Information shown →
-------

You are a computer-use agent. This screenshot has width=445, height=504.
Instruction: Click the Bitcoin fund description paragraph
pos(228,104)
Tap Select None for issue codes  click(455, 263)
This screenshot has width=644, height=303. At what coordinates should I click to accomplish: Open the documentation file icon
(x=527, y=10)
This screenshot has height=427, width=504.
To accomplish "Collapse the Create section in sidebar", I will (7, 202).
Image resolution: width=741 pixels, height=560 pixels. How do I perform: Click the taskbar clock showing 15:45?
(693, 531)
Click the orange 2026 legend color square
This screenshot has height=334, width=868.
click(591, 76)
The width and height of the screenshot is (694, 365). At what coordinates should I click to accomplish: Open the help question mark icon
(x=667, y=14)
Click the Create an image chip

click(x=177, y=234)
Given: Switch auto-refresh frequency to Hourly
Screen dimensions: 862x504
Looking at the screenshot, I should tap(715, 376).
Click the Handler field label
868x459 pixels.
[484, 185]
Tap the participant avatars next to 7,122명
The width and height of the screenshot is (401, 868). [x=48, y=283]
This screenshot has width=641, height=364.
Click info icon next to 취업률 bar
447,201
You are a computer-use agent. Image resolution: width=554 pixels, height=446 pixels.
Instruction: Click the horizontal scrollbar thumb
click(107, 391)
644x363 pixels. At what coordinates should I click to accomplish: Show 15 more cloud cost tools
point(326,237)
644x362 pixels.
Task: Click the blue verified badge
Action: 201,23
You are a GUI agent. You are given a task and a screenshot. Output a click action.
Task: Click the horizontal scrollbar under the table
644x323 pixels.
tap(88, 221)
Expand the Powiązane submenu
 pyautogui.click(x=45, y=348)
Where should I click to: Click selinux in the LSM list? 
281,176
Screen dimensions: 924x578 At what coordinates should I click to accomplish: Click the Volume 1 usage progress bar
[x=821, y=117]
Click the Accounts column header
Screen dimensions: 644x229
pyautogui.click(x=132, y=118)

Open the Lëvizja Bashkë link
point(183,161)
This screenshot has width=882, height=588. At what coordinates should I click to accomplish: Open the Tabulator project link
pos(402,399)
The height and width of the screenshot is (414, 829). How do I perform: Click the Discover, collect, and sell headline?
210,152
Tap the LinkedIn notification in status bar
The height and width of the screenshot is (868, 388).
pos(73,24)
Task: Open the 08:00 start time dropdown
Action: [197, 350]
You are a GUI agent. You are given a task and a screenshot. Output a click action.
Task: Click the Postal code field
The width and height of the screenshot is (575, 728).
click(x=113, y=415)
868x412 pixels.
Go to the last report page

-------

What you have to do →
All lines above from the one containing "This screenshot has height=334, width=868." to the one containing "Task: Click the Postal code field" must be repeated exactly, both lines included, and no others.

Completed exercise →
This screenshot has height=334, width=868.
click(591, 76)
The width and height of the screenshot is (694, 365). At what coordinates should I click to accomplish: Open the help question mark icon
(x=667, y=14)
Click the Create an image chip

click(x=177, y=234)
Given: Switch auto-refresh frequency to Hourly
Screen dimensions: 862x504
Looking at the screenshot, I should tap(715, 376).
Click the Handler field label
868x459 pixels.
[484, 185]
Tap the participant avatars next to 7,122명
The width and height of the screenshot is (401, 868). [x=48, y=283]
This screenshot has width=641, height=364.
Click info icon next to 취업률 bar
447,201
You are a computer-use agent. Image resolution: width=554 pixels, height=446 pixels.
Instruction: Click the horizontal scrollbar thumb
click(107, 391)
644x363 pixels. At what coordinates should I click to accomplish: Show 15 more cloud cost tools
point(326,237)
644x362 pixels.
Task: Click the blue verified badge
Action: 201,23
You are a GUI agent. You are given a task and a screenshot. Output a click action.
Task: Click the horizontal scrollbar under the table
644x323 pixels.
tap(88, 221)
Expand the Powiązane submenu
 pyautogui.click(x=45, y=348)
Where should I click to: Click selinux in the LSM list? 
281,176
Screen dimensions: 924x578 At what coordinates should I click to accomplish: Click the Volume 1 usage progress bar
[x=821, y=117]
Click the Accounts column header
Screen dimensions: 644x229
pyautogui.click(x=132, y=118)

Open the Lëvizja Bashkë link
point(183,161)
This screenshot has width=882, height=588. At what coordinates should I click to accomplish: Open the Tabulator project link
pos(402,399)
The height and width of the screenshot is (414, 829). How do I perform: Click the Discover, collect, and sell headline?
210,152
Tap the LinkedIn notification in status bar
The height and width of the screenshot is (868, 388).
pos(73,24)
Task: Open the 08:00 start time dropdown
Action: [197, 350]
You are a GUI agent. You are given a task and a screenshot. Output a click action.
Task: Click the Postal code field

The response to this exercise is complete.